• **How to complete this task**
Your answer should consist of the lines in the following data that contain "agent".

• **Data shown**
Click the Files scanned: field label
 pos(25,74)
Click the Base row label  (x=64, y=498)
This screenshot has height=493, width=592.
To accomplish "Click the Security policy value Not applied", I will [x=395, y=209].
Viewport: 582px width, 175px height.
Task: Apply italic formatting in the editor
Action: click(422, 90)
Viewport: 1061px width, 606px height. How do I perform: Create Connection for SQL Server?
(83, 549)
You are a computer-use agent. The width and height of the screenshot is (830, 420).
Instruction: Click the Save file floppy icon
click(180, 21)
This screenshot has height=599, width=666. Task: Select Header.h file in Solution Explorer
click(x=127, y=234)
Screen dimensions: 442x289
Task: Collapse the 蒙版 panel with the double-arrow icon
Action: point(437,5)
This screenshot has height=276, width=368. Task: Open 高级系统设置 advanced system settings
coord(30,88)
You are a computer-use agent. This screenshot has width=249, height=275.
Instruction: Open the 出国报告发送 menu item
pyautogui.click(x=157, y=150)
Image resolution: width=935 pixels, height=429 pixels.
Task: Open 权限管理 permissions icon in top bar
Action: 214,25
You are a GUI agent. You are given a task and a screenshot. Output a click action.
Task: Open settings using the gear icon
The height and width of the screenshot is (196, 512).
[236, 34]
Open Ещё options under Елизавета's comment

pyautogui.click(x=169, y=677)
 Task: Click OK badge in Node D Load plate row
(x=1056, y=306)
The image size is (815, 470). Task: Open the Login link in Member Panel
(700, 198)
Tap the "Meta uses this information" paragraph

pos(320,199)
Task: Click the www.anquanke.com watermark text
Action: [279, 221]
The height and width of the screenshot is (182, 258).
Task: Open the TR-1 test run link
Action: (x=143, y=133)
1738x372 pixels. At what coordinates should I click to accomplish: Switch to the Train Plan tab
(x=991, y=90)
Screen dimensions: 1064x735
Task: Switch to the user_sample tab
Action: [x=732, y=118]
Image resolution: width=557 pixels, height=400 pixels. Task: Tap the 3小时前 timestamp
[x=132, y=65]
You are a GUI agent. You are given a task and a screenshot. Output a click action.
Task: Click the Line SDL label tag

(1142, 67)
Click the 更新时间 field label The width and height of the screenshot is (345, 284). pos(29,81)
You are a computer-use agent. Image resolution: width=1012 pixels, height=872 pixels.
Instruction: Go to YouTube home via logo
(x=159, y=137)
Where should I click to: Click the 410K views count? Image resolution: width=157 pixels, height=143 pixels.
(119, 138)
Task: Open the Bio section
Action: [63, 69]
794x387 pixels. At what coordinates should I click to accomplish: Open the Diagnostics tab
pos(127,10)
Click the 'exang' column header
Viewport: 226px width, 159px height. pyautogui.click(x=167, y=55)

• **Response box**
You are a computer-use agent. The width and height of the screenshot is (830, 420).
You are a computer-use agent. This screenshot has width=249, height=275.
You are a GUI agent. You are given a task and a screenshot. Output a click action.
You are a GUI agent. You are given a task and a screenshot. Output a click action.
You are a computer-use agent. Image resolution: width=1012 pixels, height=872 pixels.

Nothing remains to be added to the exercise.